Content starts
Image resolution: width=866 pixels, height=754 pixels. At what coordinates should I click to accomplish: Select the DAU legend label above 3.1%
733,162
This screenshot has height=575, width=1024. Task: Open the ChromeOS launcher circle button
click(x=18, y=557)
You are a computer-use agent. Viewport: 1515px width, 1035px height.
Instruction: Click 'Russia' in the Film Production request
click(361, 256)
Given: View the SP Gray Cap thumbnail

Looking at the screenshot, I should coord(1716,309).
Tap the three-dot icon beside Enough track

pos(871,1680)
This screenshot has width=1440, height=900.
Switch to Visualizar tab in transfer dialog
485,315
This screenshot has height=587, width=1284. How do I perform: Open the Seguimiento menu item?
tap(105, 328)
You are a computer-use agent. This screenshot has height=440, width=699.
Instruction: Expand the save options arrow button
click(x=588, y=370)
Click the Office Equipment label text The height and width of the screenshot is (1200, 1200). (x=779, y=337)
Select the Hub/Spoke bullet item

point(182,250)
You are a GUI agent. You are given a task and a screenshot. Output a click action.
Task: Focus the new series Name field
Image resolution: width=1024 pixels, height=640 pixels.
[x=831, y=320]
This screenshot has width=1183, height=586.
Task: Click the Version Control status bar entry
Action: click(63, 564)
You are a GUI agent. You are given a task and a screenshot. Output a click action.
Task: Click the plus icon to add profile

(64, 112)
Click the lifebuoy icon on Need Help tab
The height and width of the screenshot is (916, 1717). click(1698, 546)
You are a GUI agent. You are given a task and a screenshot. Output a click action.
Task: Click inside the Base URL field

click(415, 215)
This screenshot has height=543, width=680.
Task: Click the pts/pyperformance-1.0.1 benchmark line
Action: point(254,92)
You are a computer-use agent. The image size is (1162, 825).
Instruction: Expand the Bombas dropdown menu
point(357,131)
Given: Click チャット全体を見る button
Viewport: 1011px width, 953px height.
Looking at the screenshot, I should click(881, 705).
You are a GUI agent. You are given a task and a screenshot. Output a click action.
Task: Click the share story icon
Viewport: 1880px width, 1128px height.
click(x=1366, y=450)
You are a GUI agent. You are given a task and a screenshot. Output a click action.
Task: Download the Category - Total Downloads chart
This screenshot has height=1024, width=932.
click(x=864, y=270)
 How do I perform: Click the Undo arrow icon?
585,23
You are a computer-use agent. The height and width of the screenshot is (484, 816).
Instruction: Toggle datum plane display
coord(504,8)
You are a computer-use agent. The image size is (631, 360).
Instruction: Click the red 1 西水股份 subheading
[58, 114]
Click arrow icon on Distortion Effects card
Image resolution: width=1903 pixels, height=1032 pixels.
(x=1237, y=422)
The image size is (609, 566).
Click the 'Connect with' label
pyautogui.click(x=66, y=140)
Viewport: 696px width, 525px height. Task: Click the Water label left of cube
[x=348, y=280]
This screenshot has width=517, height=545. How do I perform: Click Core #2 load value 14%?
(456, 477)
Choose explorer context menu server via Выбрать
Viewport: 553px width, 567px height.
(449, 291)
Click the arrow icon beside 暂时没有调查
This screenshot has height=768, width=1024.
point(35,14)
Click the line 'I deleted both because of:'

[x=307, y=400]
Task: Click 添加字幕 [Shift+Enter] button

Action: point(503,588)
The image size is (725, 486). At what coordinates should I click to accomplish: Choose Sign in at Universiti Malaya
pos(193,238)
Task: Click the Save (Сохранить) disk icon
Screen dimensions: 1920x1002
Content ends
What you give back should match the entries above exactly.

> **RESPONSE TO THIS EXERCISE**:
Image resolution: width=866 pixels, height=754 pixels. At what coordinates should I click to accomplish: Select the DAU legend label above 3.1%
733,162
This screenshot has height=575, width=1024. Task: Open the ChromeOS launcher circle button
click(x=18, y=557)
You are a computer-use agent. Viewport: 1515px width, 1035px height.
Instruction: Click 'Russia' in the Film Production request
click(361, 256)
Given: View the SP Gray Cap thumbnail

Looking at the screenshot, I should coord(1716,309).
Tap the three-dot icon beside Enough track

pos(871,1680)
This screenshot has width=1440, height=900.
Switch to Visualizar tab in transfer dialog
485,315
This screenshot has height=587, width=1284. How do I perform: Open the Seguimiento menu item?
tap(105, 328)
You are a computer-use agent. This screenshot has height=440, width=699.
Instruction: Expand the save options arrow button
click(x=588, y=370)
Click the Office Equipment label text The height and width of the screenshot is (1200, 1200). (x=779, y=337)
Select the Hub/Spoke bullet item

point(182,250)
You are a GUI agent. You are given a task and a screenshot. Output a click action.
Task: Focus the new series Name field
Image resolution: width=1024 pixels, height=640 pixels.
[x=831, y=320]
This screenshot has width=1183, height=586.
Task: Click the Version Control status bar entry
Action: click(63, 564)
You are a GUI agent. You are given a task and a screenshot. Output a click action.
Task: Click the plus icon to add profile

(64, 112)
Click the lifebuoy icon on Need Help tab
The height and width of the screenshot is (916, 1717). click(1698, 546)
You are a GUI agent. You are given a task and a screenshot. Output a click action.
Task: Click inside the Base URL field

click(415, 215)
This screenshot has height=543, width=680.
Task: Click the pts/pyperformance-1.0.1 benchmark line
Action: point(254,92)
You are a computer-use agent. The image size is (1162, 825).
Instruction: Expand the Bombas dropdown menu
point(357,131)
Given: Click チャット全体を見る button
Viewport: 1011px width, 953px height.
Looking at the screenshot, I should click(881, 705).
You are a GUI agent. You are given a task and a screenshot. Output a click action.
Task: Click the share story icon
Viewport: 1880px width, 1128px height.
click(x=1366, y=450)
You are a GUI agent. You are given a task and a screenshot. Output a click action.
Task: Download the Category - Total Downloads chart
This screenshot has height=1024, width=932.
click(x=864, y=270)
 How do I perform: Click the Undo arrow icon?
585,23
You are a computer-use agent. The height and width of the screenshot is (484, 816).
Instruction: Toggle datum plane display
coord(504,8)
You are a computer-use agent. The image size is (631, 360).
Instruction: Click the red 1 西水股份 subheading
[58, 114]
Click arrow icon on Distortion Effects card
Image resolution: width=1903 pixels, height=1032 pixels.
(x=1237, y=422)
The image size is (609, 566).
Click the 'Connect with' label
pyautogui.click(x=66, y=140)
Viewport: 696px width, 525px height. Task: Click the Water label left of cube
[x=348, y=280]
This screenshot has width=517, height=545. How do I perform: Click Core #2 load value 14%?
(456, 477)
Choose explorer context menu server via Выбрать
Viewport: 553px width, 567px height.
(449, 291)
Click the arrow icon beside 暂时没有调查
This screenshot has height=768, width=1024.
point(35,14)
Click the line 'I deleted both because of:'

[x=307, y=400]
Task: Click 添加字幕 [Shift+Enter] button

Action: point(503,588)
The image size is (725, 486). At what coordinates should I click to accomplish: Choose Sign in at Universiti Malaya
pos(193,238)
Task: Click the Save (Сохранить) disk icon
Screen dimensions: 1920x1002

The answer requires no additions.